TASK PROMPT >> Take the entries below and retype them word for word, excluding the images.

'''

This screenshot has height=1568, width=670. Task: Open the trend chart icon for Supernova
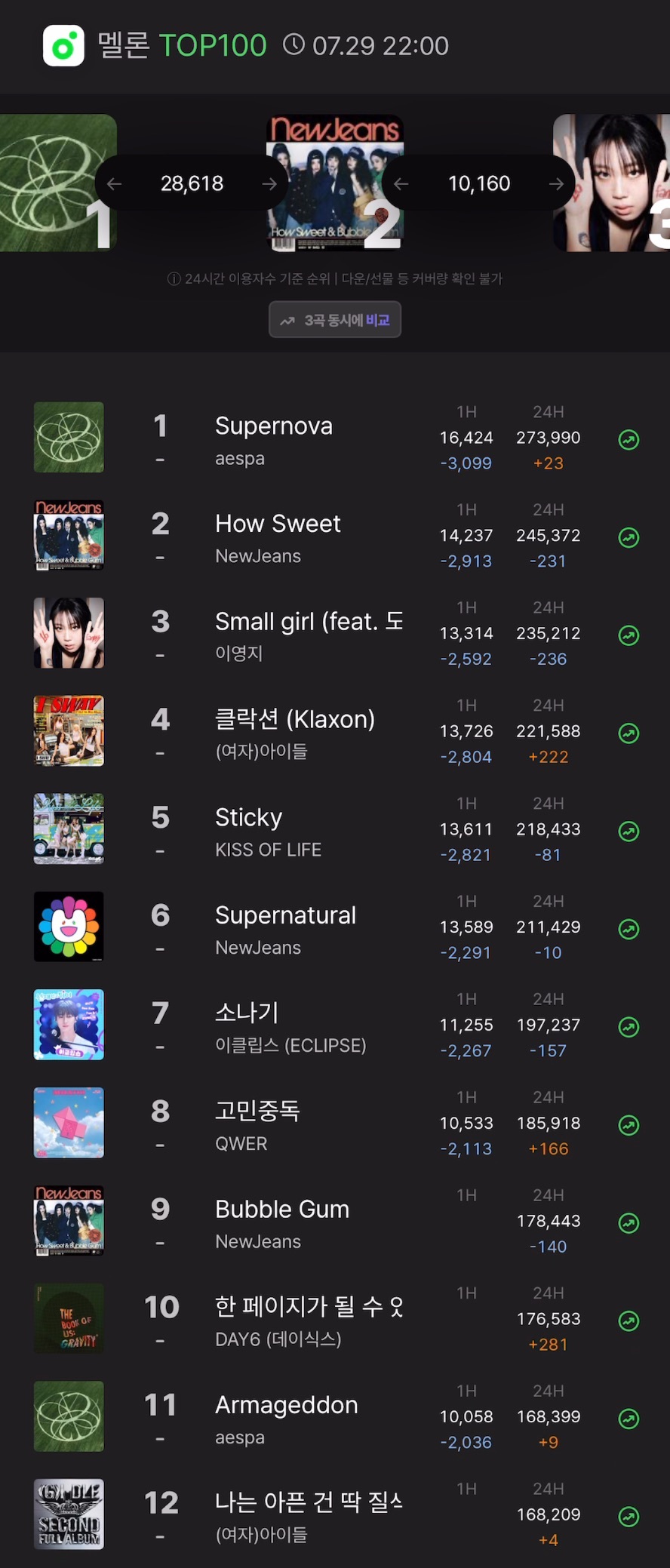629,440
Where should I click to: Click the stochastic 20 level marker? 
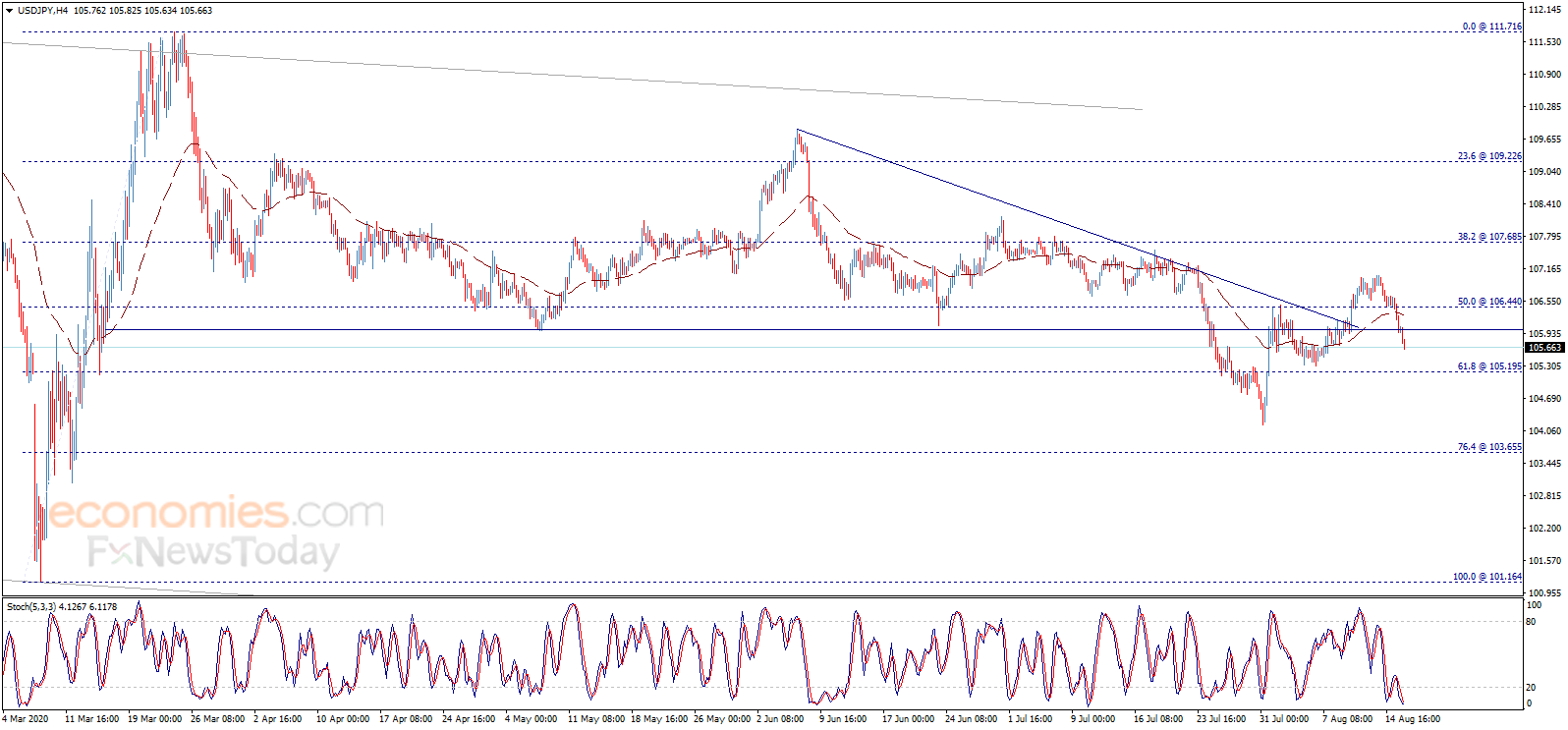point(1531,687)
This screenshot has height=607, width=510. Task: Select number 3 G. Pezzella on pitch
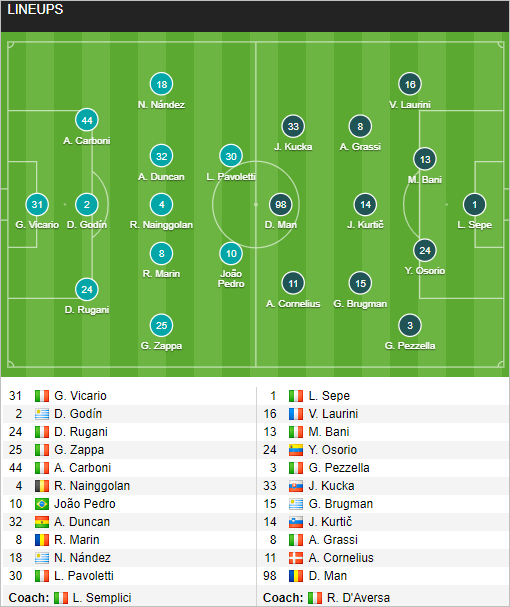[x=410, y=326]
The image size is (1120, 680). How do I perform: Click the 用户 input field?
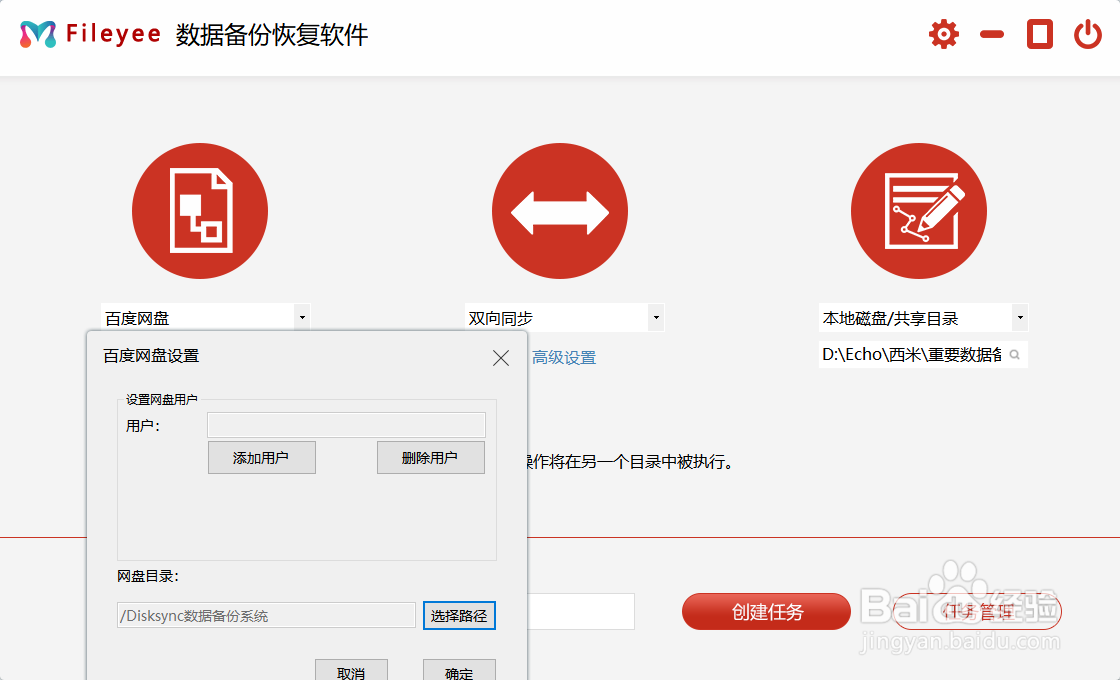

'''

RESULT OF THE TASK >>
This screenshot has height=1568, width=670. Task: Open the trend chart icon for Supernova
629,440
Where should I click to: Click the stochastic 20 level marker? 
point(1531,687)
This screenshot has height=607, width=510. Task: Select number 3 G. Pezzella on pitch
[x=410, y=326]
The image size is (1120, 680). How do I perform: Click the 用户 input field?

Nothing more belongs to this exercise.